What to work on
Could you copy out every line of the material below word for word, without changing anything?

-- begin Dataset records --

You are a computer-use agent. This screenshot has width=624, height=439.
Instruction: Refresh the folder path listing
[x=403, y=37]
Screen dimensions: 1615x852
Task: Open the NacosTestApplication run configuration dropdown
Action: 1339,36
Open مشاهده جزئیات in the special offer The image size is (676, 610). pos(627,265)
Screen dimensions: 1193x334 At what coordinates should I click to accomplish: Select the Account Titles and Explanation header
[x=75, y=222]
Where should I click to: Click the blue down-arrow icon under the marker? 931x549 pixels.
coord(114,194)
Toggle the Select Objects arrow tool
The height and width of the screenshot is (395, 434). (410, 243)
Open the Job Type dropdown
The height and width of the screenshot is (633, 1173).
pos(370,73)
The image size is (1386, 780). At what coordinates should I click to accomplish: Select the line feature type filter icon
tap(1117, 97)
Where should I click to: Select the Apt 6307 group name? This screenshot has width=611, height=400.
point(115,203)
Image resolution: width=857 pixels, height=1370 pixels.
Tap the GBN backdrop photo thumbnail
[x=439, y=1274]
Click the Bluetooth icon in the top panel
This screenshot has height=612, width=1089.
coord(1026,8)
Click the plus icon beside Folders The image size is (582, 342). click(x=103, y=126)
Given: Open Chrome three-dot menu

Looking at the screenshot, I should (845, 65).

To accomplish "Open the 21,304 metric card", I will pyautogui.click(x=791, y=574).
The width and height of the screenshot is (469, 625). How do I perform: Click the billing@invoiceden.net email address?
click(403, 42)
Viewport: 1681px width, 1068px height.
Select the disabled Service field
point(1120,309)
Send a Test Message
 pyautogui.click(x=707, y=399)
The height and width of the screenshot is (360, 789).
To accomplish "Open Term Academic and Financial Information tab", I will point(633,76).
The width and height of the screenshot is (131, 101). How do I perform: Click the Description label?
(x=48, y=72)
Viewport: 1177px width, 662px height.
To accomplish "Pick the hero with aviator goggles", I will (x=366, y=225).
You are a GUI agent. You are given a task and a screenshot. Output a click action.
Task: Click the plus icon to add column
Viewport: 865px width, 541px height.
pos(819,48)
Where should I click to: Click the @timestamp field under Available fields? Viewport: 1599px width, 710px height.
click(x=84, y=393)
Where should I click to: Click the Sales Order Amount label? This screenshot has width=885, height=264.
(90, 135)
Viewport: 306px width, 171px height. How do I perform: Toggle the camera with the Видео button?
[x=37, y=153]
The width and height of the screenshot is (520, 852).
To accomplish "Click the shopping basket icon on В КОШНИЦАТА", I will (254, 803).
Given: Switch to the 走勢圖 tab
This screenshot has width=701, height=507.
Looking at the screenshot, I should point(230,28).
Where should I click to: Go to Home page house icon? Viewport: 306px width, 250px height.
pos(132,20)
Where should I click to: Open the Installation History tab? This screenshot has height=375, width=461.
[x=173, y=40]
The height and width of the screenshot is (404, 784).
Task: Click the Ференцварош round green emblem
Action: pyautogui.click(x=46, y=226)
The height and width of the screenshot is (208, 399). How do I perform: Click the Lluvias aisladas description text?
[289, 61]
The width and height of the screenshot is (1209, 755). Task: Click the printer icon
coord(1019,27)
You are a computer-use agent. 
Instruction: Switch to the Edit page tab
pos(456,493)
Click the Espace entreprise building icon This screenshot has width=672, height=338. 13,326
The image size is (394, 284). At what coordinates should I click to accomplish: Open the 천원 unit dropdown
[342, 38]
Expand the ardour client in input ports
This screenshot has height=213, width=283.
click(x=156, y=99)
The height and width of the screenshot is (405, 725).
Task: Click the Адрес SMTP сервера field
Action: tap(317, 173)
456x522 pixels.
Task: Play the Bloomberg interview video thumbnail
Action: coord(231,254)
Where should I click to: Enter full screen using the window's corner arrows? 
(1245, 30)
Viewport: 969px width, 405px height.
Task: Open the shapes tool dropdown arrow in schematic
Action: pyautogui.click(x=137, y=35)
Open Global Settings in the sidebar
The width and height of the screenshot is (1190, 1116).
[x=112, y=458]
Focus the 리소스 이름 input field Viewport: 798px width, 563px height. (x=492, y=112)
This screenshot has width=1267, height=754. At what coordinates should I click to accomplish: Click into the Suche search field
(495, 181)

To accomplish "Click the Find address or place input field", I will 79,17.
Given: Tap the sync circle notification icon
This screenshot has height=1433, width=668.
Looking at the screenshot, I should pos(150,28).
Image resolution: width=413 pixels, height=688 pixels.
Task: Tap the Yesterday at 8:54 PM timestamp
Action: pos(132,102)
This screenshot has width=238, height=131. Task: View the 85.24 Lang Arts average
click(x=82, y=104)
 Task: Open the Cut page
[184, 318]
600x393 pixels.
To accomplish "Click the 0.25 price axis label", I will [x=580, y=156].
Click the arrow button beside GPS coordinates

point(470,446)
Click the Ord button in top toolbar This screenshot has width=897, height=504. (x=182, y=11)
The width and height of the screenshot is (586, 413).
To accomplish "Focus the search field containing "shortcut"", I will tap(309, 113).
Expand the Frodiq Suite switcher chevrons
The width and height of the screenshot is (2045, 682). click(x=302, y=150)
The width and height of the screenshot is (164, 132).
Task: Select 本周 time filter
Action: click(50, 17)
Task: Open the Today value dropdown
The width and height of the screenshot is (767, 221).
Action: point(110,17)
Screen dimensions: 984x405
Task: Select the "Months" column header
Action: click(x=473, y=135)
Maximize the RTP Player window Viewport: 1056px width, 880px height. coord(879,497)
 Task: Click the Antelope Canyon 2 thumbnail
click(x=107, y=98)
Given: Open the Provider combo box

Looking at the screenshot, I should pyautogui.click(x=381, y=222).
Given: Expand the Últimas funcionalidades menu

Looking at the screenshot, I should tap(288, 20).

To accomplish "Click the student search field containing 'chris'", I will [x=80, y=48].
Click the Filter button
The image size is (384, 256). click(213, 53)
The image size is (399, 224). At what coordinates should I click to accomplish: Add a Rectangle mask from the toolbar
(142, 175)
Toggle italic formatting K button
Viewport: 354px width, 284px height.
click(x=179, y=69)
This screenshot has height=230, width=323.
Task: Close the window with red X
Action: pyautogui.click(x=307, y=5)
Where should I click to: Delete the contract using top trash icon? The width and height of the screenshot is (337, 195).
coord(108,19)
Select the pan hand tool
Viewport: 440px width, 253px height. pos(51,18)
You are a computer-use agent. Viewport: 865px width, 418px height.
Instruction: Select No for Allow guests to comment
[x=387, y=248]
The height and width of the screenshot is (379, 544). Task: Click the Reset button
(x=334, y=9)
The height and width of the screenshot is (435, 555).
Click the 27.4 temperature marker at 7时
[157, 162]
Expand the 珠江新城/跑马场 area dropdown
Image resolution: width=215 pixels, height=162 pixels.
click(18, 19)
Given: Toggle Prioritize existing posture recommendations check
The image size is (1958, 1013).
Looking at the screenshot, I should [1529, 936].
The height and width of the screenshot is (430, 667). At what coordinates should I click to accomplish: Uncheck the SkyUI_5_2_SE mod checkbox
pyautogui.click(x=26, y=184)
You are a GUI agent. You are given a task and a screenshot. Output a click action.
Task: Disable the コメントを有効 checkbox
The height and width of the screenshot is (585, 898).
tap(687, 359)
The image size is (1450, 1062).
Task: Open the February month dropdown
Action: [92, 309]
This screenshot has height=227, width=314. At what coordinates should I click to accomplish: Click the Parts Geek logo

-- end Dataset records --

Correct answer
You are a computer-use agent. This screenshot has width=624, height=439.
Instruction: Refresh the folder path listing
[x=403, y=37]
Screen dimensions: 1615x852
Task: Open the NacosTestApplication run configuration dropdown
Action: 1339,36
Open مشاهده جزئیات in the special offer The image size is (676, 610). pos(627,265)
Screen dimensions: 1193x334 At what coordinates should I click to accomplish: Select the Account Titles and Explanation header
[x=75, y=222]
Where should I click to: Click the blue down-arrow icon under the marker? 931x549 pixels.
coord(114,194)
Toggle the Select Objects arrow tool
The height and width of the screenshot is (395, 434). (410, 243)
Open the Job Type dropdown
The height and width of the screenshot is (633, 1173).
pos(370,73)
The image size is (1386, 780). At what coordinates should I click to accomplish: Select the line feature type filter icon
tap(1117, 97)
Where should I click to: Select the Apt 6307 group name? This screenshot has width=611, height=400.
point(115,203)
Image resolution: width=857 pixels, height=1370 pixels.
Tap the GBN backdrop photo thumbnail
[x=439, y=1274]
Click the Bluetooth icon in the top panel
This screenshot has height=612, width=1089.
coord(1026,8)
Click the plus icon beside Folders The image size is (582, 342). click(x=103, y=126)
Given: Open Chrome three-dot menu

Looking at the screenshot, I should (845, 65).

To accomplish "Open the 21,304 metric card", I will pyautogui.click(x=791, y=574).
The width and height of the screenshot is (469, 625). How do I perform: Click the billing@invoiceden.net email address?
click(403, 42)
Viewport: 1681px width, 1068px height.
Select the disabled Service field
point(1120,309)
Send a Test Message
 pyautogui.click(x=707, y=399)
The height and width of the screenshot is (360, 789).
To accomplish "Open Term Academic and Financial Information tab", I will point(633,76).
The width and height of the screenshot is (131, 101). How do I perform: Click the Description label?
(x=48, y=72)
Viewport: 1177px width, 662px height.
To accomplish "Pick the hero with aviator goggles", I will (x=366, y=225).
You are a GUI agent. You are given a task and a screenshot. Output a click action.
Task: Click the plus icon to add column
Viewport: 865px width, 541px height.
pos(819,48)
Where should I click to: Click the @timestamp field under Available fields? Viewport: 1599px width, 710px height.
click(x=84, y=393)
Where should I click to: Click the Sales Order Amount label? This screenshot has width=885, height=264.
(90, 135)
Viewport: 306px width, 171px height. How do I perform: Toggle the camera with the Видео button?
[x=37, y=153]
The width and height of the screenshot is (520, 852).
To accomplish "Click the shopping basket icon on В КОШНИЦАТА", I will (254, 803).
Given: Switch to the 走勢圖 tab
This screenshot has width=701, height=507.
Looking at the screenshot, I should point(230,28).
Where should I click to: Go to Home page house icon? Viewport: 306px width, 250px height.
pos(132,20)
Where should I click to: Open the Installation History tab? This screenshot has height=375, width=461.
[x=173, y=40]
The height and width of the screenshot is (404, 784).
Task: Click the Ференцварош round green emblem
Action: pyautogui.click(x=46, y=226)
The height and width of the screenshot is (208, 399). How do I perform: Click the Lluvias aisladas description text?
[289, 61]
The width and height of the screenshot is (1209, 755). Task: Click the printer icon
coord(1019,27)
You are a computer-use agent. 
Instruction: Switch to the Edit page tab
pos(456,493)
Click the Espace entreprise building icon This screenshot has width=672, height=338. 13,326
The image size is (394, 284). At what coordinates should I click to accomplish: Open the 천원 unit dropdown
[342, 38]
Expand the ardour client in input ports
This screenshot has height=213, width=283.
click(x=156, y=99)
The height and width of the screenshot is (405, 725).
Task: Click the Адрес SMTP сервера field
Action: tap(317, 173)
456x522 pixels.
Task: Play the Bloomberg interview video thumbnail
Action: coord(231,254)
Where should I click to: Enter full screen using the window's corner arrows? 
(1245, 30)
Viewport: 969px width, 405px height.
Task: Open the shapes tool dropdown arrow in schematic
Action: pyautogui.click(x=137, y=35)
Open Global Settings in the sidebar
The width and height of the screenshot is (1190, 1116).
[x=112, y=458]
Focus the 리소스 이름 input field Viewport: 798px width, 563px height. (x=492, y=112)
This screenshot has width=1267, height=754. At what coordinates should I click to accomplish: Click into the Suche search field
(495, 181)

To accomplish "Click the Find address or place input field", I will 79,17.
Given: Tap the sync circle notification icon
This screenshot has height=1433, width=668.
Looking at the screenshot, I should pos(150,28).
Image resolution: width=413 pixels, height=688 pixels.
Task: Tap the Yesterday at 8:54 PM timestamp
Action: pos(132,102)
This screenshot has width=238, height=131. Task: View the 85.24 Lang Arts average
click(x=82, y=104)
 Task: Open the Cut page
[184, 318]
600x393 pixels.
To accomplish "Click the 0.25 price axis label", I will [x=580, y=156].
Click the arrow button beside GPS coordinates

point(470,446)
Click the Ord button in top toolbar This screenshot has width=897, height=504. (x=182, y=11)
The width and height of the screenshot is (586, 413).
To accomplish "Focus the search field containing "shortcut"", I will tap(309, 113).
Expand the Frodiq Suite switcher chevrons
The width and height of the screenshot is (2045, 682). click(x=302, y=150)
The width and height of the screenshot is (164, 132).
Task: Select 本周 time filter
Action: click(50, 17)
Task: Open the Today value dropdown
The width and height of the screenshot is (767, 221).
Action: point(110,17)
Screen dimensions: 984x405
Task: Select the "Months" column header
Action: click(x=473, y=135)
Maximize the RTP Player window Viewport: 1056px width, 880px height. coord(879,497)
 Task: Click the Antelope Canyon 2 thumbnail
click(x=107, y=98)
Given: Open the Provider combo box

Looking at the screenshot, I should pyautogui.click(x=381, y=222).
Given: Expand the Últimas funcionalidades menu

Looking at the screenshot, I should tap(288, 20).

To accomplish "Click the student search field containing 'chris'", I will [x=80, y=48].
Click the Filter button
The image size is (384, 256). click(213, 53)
The image size is (399, 224). At what coordinates should I click to accomplish: Add a Rectangle mask from the toolbar
(142, 175)
Toggle italic formatting K button
Viewport: 354px width, 284px height.
click(x=179, y=69)
This screenshot has height=230, width=323.
Task: Close the window with red X
Action: pyautogui.click(x=307, y=5)
Where should I click to: Delete the contract using top trash icon? The width and height of the screenshot is (337, 195).
coord(108,19)
Select the pan hand tool
Viewport: 440px width, 253px height. pos(51,18)
You are a computer-use agent. Viewport: 865px width, 418px height.
Instruction: Select No for Allow guests to comment
[x=387, y=248]
The height and width of the screenshot is (379, 544). Task: Click the Reset button
(x=334, y=9)
The height and width of the screenshot is (435, 555).
Click the 27.4 temperature marker at 7时
[157, 162]
Expand the 珠江新城/跑马场 area dropdown
Image resolution: width=215 pixels, height=162 pixels.
click(18, 19)
Given: Toggle Prioritize existing posture recommendations check
The image size is (1958, 1013).
Looking at the screenshot, I should [1529, 936].
The height and width of the screenshot is (430, 667). At what coordinates should I click to accomplish: Uncheck the SkyUI_5_2_SE mod checkbox
pyautogui.click(x=26, y=184)
You are a GUI agent. You are given a task and a screenshot. Output a click action.
Task: Disable the コメントを有効 checkbox
The height and width of the screenshot is (585, 898).
tap(687, 359)
The image size is (1450, 1062).
Task: Open the February month dropdown
Action: [92, 309]
This screenshot has height=227, width=314. At what coordinates should I click to accomplish: Click the Parts Geek logo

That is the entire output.